The abject failure of world governments to address the threat of global warming has led to increasingly strident calls for action from leading scientific bodies. Just days before the Hawaii summit convened, the American Geophysical Union (AGU)—the world’s largest scientific organisation dedicated to Earth, atmospheric, and space sciences—issued a statement demanding that global carbon emissions be cut by 50 percent below 1990 levels within this century. Otherwise, the AGU warned, average temperatures would likely rise more than 2 degrees Celsius above nineteenth century levels, a level “projected to be disruptive, reducing global agricultural productivity, causing widespread loss of biodiversity, and—if sustained over centuries—melting much of the Greenland ice sheet with ensuing rise in sea level of several meters”.
This stark warning raises the necessity for a long-term international plan, involving the “decarbonising” of the world economy through the restructuring of energy supplies, urban planning, and transportation. But such a plan is fundamentally incompatible with the ongoing division of the world into rival nation-states and the organisation of production on the basis of profit.
This is why none of the capitalist powers are able to advance a rational solution to the climate change crisis. International meetings are instead dominated by squabbles between the various delegations, each of which defends its own narrow economic interests. Discussion also centres on how to maximise the opportunities to profit from global warming via the “free market” mechanisms enacted through the Kyoto Protocol and other international agreements.
A significant portion of the Hawaii meeting was devoted to removing tariff and other trade barriers. The World Bank recently recommended that such barriers on about 40 goods and services deemed beneficial to the environment be removed immediately, with tariffs on another 180 goods to be negotiated in the near future. American big business has enormous profits at stake. Removing tariffs on the initial 40 goods alone will significantly boost US exports already worth $US15 billion annually.

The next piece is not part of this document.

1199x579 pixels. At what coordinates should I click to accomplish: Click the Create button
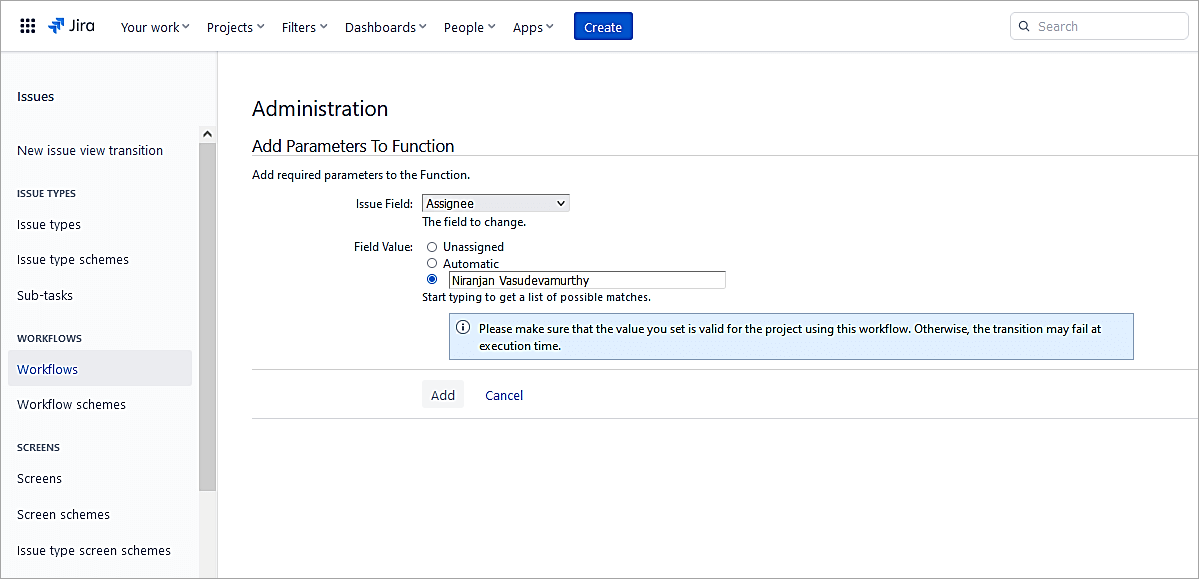(x=602, y=26)
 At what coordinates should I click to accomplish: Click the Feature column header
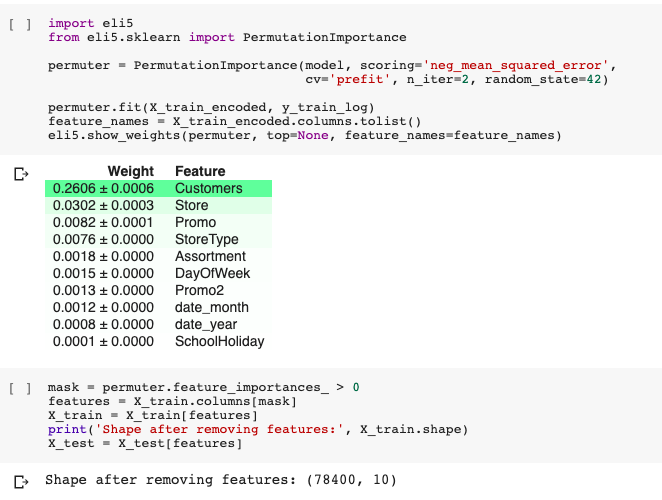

The negotiation of a post-Kyoto agreement is increasingly bound up with worsening economic tensions and trade disputes between the major powers. A number of senior European leaders, including French President Nicolas Sarkozy and European Commission President José Manuel Barroso, have backed placing tariffs on imports from countries that refuse to accept binding carbon emissions targets. “We want industry to remain in Europe,” Barroso declared last month. “We don’t want to export our jobs to other parts of the world.”
The Bush administration responded by denouncing Europe for using climate as a pretext for protectionism.
Such complaints are unlikely to cause much concern in Brussels, with Bush widely viewed as beholden to the immediate interests of the oil and gas industries and a lame duck on climate change. The European powers are already looking forward to dealing with the next administration. The leading Democrat and Republican presidential contenders—Clinton, Obama, and McCain—have pitched their climate change policies to broader sections of US business. All support the creation of an American carbon trading market, modelled on the European Emissions Trading Scheme (ETS), which has delivered massive windfalls to Europe’s major corporate polluters.
The third “major economies meeting” is due to be held in April, but there is little expectation that anything significant will be agreed to. “A real breakthrough can only be expected after the American presidential election,” German Environment Minister Sigmar Gabriel bluntly declared last week.